Essa dinâmica também abre perspectivas inesperadas. A questão da lealdade à nação, expressa por meio da identidade nacional de um jogador, pode ser mais complexa do que parece. O futebolista americano Folarin Balogun, nascido nos Estados Unidos de pais nigerianos e também elegível para representar a Inglaterra, é um exemplo disso.
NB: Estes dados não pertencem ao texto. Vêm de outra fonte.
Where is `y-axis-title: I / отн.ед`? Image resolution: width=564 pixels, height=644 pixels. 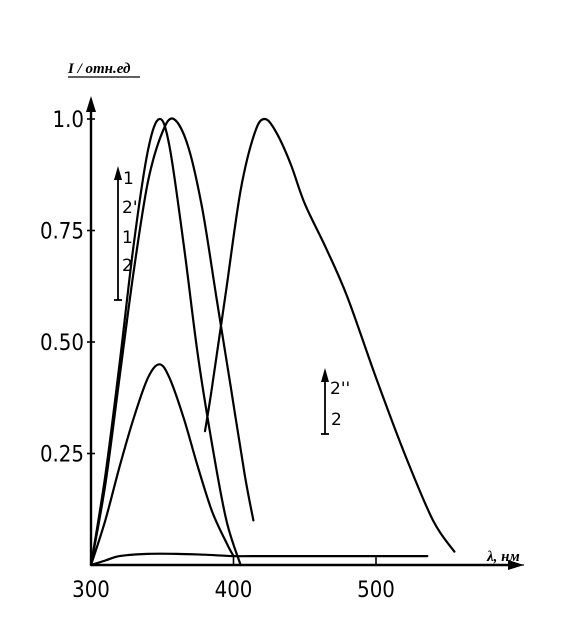
y-axis-title: I / отн.ед is located at coordinates (99, 69).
Apoiar uma seleção nacional significa, em certa medida, celebrar o pluralismo e a capacidade das sociedades de produzir verdadeiras sínteses identitárias, nas quais o "eu" se transforma em "nós". Foi precisamente isso que permitiu, por exemplo, reunir os habitantes de Nova York em torno de uma mesma emoção.
O teólogo católico Michael Novak defendia que "o esporte nasce de um profundo impulso natural em direção à perfeição". A política também responde a reflexos tribais. Mas o futebol lhes oferece um palco infinitamente menos cruel do que os campos de batalha e até mesmo do que as urnas. Talvez resida aí, afinal, sua forma mais discreta de graça.